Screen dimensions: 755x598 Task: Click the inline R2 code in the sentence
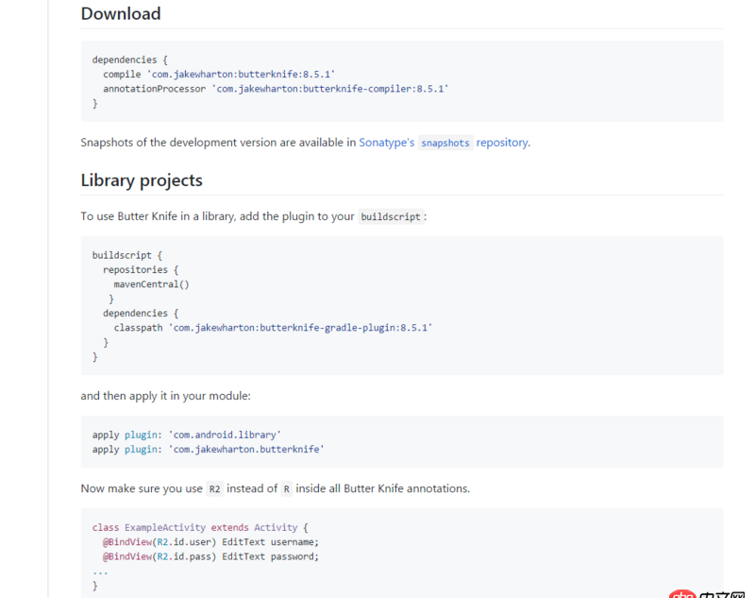(214, 489)
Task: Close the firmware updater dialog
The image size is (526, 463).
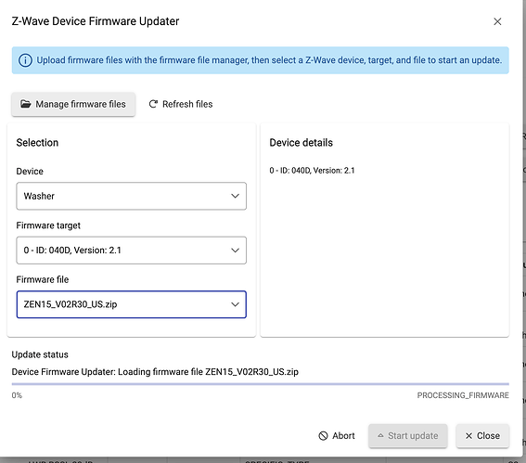Action: pyautogui.click(x=482, y=436)
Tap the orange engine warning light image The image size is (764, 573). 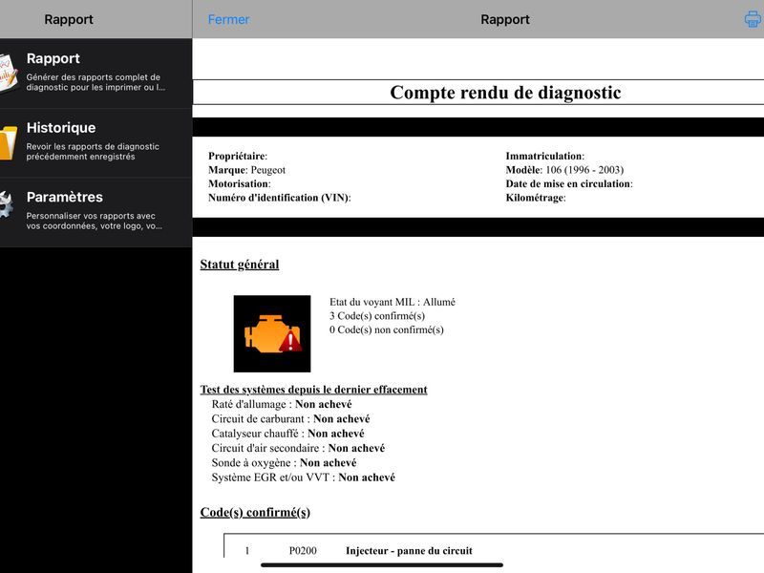pos(272,333)
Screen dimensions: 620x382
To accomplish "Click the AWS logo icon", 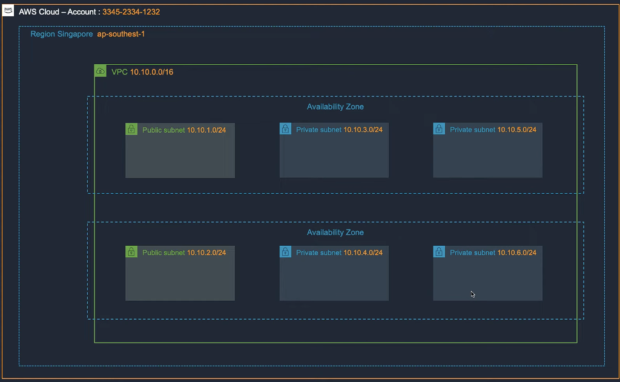I will point(8,12).
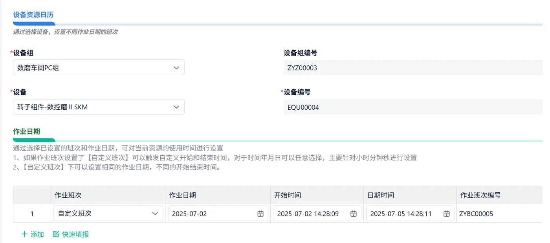Open the 自定义班次 shift dropdown
The image size is (550, 243).
108,214
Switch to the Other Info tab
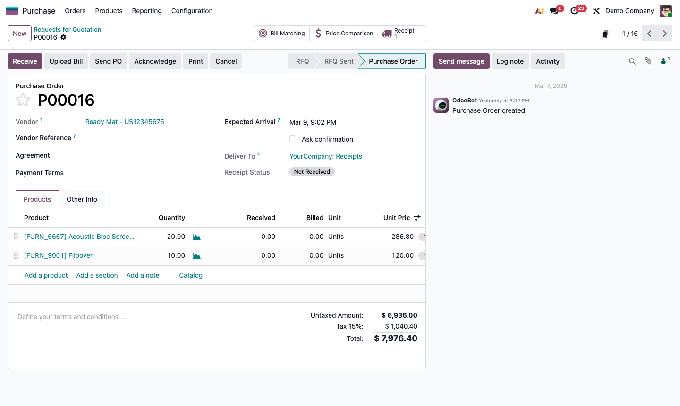680x406 pixels. click(82, 199)
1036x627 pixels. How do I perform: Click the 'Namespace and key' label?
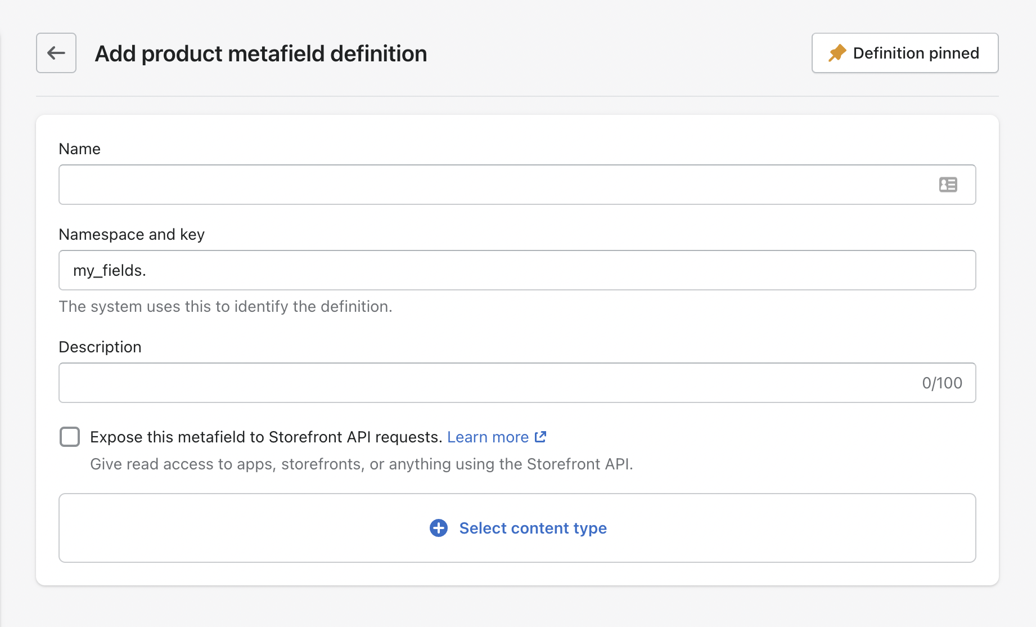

☆ ☆ ☆

What to do: Reproduce the lines from the one with "Switch to the Other Info tab" through the end of the data, keeping both end lines, adding nothing, and dropping any pictures.

Output of the task:
Switch to the Other Info tab
680x406 pixels. click(82, 199)
1036x627 pixels. How do I perform: Click the 'Namespace and key' label?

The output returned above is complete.